Direction: Return every one of the entries below verbatim, line for line.

# # # # # # #

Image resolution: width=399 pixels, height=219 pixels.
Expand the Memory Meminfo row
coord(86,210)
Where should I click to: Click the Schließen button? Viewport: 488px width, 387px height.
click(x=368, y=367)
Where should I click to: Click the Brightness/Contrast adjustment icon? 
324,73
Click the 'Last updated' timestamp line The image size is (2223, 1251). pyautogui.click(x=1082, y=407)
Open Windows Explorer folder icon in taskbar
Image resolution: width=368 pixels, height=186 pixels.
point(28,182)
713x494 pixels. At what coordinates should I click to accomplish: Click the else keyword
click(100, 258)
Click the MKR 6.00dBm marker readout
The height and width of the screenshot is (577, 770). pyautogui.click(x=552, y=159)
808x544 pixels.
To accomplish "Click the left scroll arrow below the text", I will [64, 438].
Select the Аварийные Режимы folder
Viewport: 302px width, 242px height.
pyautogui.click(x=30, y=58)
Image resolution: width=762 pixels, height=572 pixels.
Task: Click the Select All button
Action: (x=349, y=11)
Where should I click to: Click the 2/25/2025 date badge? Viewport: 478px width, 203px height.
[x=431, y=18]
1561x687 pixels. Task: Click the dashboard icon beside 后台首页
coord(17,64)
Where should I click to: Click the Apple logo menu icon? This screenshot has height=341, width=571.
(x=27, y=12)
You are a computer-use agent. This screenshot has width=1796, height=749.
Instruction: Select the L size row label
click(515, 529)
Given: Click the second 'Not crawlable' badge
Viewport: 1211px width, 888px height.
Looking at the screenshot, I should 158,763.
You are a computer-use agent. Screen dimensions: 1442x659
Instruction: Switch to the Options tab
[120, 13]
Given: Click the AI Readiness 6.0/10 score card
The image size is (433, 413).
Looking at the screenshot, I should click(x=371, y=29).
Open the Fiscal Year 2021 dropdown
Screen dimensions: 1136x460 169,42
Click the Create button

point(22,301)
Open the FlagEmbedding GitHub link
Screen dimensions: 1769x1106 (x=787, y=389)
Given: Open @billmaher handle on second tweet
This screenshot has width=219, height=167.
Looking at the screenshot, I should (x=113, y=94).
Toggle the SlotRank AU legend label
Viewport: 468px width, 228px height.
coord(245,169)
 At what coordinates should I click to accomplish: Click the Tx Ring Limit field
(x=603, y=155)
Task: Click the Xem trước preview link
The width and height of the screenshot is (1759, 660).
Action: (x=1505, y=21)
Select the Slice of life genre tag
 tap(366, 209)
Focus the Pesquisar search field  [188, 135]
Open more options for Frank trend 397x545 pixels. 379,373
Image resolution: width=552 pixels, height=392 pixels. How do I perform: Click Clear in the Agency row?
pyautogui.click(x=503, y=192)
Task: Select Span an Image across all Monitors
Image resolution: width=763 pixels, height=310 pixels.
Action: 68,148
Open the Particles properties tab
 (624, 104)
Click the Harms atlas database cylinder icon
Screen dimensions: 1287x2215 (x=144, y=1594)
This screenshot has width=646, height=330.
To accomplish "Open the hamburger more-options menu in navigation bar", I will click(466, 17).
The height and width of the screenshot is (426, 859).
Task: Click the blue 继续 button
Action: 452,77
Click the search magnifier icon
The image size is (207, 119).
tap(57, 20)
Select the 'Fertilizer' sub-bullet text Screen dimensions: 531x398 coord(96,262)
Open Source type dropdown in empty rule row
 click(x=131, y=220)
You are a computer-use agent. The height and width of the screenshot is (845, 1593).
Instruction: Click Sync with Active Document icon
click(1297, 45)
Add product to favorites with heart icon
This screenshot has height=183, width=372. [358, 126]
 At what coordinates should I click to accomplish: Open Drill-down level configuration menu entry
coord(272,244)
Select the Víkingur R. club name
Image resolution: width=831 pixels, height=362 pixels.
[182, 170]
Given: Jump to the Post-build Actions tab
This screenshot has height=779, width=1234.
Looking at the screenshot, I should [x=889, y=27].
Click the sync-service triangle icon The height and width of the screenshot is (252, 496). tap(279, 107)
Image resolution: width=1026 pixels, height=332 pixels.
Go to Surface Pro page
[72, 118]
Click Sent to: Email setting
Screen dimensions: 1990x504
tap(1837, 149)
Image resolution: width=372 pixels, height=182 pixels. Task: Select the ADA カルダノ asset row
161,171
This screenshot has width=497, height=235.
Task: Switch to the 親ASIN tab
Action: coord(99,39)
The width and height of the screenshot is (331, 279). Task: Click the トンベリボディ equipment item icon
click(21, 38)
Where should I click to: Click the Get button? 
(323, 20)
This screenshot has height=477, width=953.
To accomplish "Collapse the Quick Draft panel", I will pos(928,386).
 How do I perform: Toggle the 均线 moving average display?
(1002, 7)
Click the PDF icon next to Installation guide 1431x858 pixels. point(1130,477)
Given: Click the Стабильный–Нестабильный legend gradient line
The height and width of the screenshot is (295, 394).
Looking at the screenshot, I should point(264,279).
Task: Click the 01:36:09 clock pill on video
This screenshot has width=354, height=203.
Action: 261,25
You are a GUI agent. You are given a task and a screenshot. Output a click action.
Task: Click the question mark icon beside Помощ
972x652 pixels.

# # # # # # #

Task output:
Image resolution: width=399 pixels, height=219 pixels.
Expand the Memory Meminfo row
coord(86,210)
Where should I click to: Click the Schließen button? Viewport: 488px width, 387px height.
click(x=368, y=367)
Where should I click to: Click the Brightness/Contrast adjustment icon? 
324,73
Click the 'Last updated' timestamp line The image size is (2223, 1251). pyautogui.click(x=1082, y=407)
Open Windows Explorer folder icon in taskbar
Image resolution: width=368 pixels, height=186 pixels.
point(28,182)
713x494 pixels. At what coordinates should I click to accomplish: Click the else keyword
click(100, 258)
Click the MKR 6.00dBm marker readout
The height and width of the screenshot is (577, 770). pyautogui.click(x=552, y=159)
808x544 pixels.
To accomplish "Click the left scroll arrow below the text", I will [64, 438].
Select the Аварийные Режимы folder
Viewport: 302px width, 242px height.
pyautogui.click(x=30, y=58)
Image resolution: width=762 pixels, height=572 pixels.
Task: Click the Select All button
Action: (x=349, y=11)
Where should I click to: Click the 2/25/2025 date badge? Viewport: 478px width, 203px height.
[x=431, y=18]
1561x687 pixels. Task: Click the dashboard icon beside 后台首页
coord(17,64)
Where should I click to: Click the Apple logo menu icon? This screenshot has height=341, width=571.
(x=27, y=12)
You are a computer-use agent. This screenshot has width=1796, height=749.
Instruction: Select the L size row label
click(515, 529)
Given: Click the second 'Not crawlable' badge
Viewport: 1211px width, 888px height.
Looking at the screenshot, I should 158,763.
You are a computer-use agent. Screen dimensions: 1442x659
Instruction: Switch to the Options tab
[120, 13]
Given: Click the AI Readiness 6.0/10 score card
The image size is (433, 413).
Looking at the screenshot, I should click(x=371, y=29).
Open the Fiscal Year 2021 dropdown
Screen dimensions: 1136x460 169,42
Click the Create button

point(22,301)
Open the FlagEmbedding GitHub link
Screen dimensions: 1769x1106 (x=787, y=389)
Given: Open @billmaher handle on second tweet
This screenshot has width=219, height=167.
Looking at the screenshot, I should (x=113, y=94).
Toggle the SlotRank AU legend label
Viewport: 468px width, 228px height.
coord(245,169)
 At what coordinates should I click to accomplish: Click the Tx Ring Limit field
(x=603, y=155)
Task: Click the Xem trước preview link
The width and height of the screenshot is (1759, 660).
Action: (x=1505, y=21)
Select the Slice of life genre tag
 tap(366, 209)
Focus the Pesquisar search field  [188, 135]
Open more options for Frank trend 397x545 pixels. 379,373
Image resolution: width=552 pixels, height=392 pixels. How do I perform: Click Clear in the Agency row?
pyautogui.click(x=503, y=192)
Task: Select Span an Image across all Monitors
Image resolution: width=763 pixels, height=310 pixels.
Action: 68,148
Open the Particles properties tab
 (624, 104)
Click the Harms atlas database cylinder icon
Screen dimensions: 1287x2215 (x=144, y=1594)
This screenshot has width=646, height=330.
To accomplish "Open the hamburger more-options menu in navigation bar", I will click(466, 17).
The height and width of the screenshot is (426, 859).
Task: Click the blue 继续 button
Action: 452,77
Click the search magnifier icon
The image size is (207, 119).
tap(57, 20)
Select the 'Fertilizer' sub-bullet text Screen dimensions: 531x398 coord(96,262)
Open Source type dropdown in empty rule row
 click(x=131, y=220)
You are a computer-use agent. The height and width of the screenshot is (845, 1593).
Instruction: Click Sync with Active Document icon
click(1297, 45)
Add product to favorites with heart icon
This screenshot has height=183, width=372. [358, 126]
 At what coordinates should I click to accomplish: Open Drill-down level configuration menu entry
coord(272,244)
Select the Víkingur R. club name
Image resolution: width=831 pixels, height=362 pixels.
[182, 170]
Given: Jump to the Post-build Actions tab
This screenshot has height=779, width=1234.
Looking at the screenshot, I should [x=889, y=27].
Click the sync-service triangle icon The height and width of the screenshot is (252, 496). tap(279, 107)
Image resolution: width=1026 pixels, height=332 pixels.
Go to Surface Pro page
[72, 118]
Click Sent to: Email setting
Screen dimensions: 1990x504
tap(1837, 149)
Image resolution: width=372 pixels, height=182 pixels. Task: Select the ADA カルダノ asset row
161,171
This screenshot has width=497, height=235.
Task: Switch to the 親ASIN tab
Action: coord(99,39)
The width and height of the screenshot is (331, 279). Task: Click the トンベリボディ equipment item icon
click(21, 38)
Where should I click to: Click the Get button? 
(323, 20)
This screenshot has height=477, width=953.
To accomplish "Collapse the Quick Draft panel", I will pos(928,386).
 How do I perform: Toggle the 均线 moving average display?
(1002, 7)
Click the PDF icon next to Installation guide 1431x858 pixels. point(1130,477)
Given: Click the Стабильный–Нестабильный legend gradient line
The height and width of the screenshot is (295, 394).
Looking at the screenshot, I should point(264,279).
Task: Click the 01:36:09 clock pill on video
This screenshot has width=354, height=203.
Action: 261,25
You are a GUI agent. You are given a task and a screenshot. Output a click action.
Task: Click the question mark icon beside Помощ
972x652 pixels.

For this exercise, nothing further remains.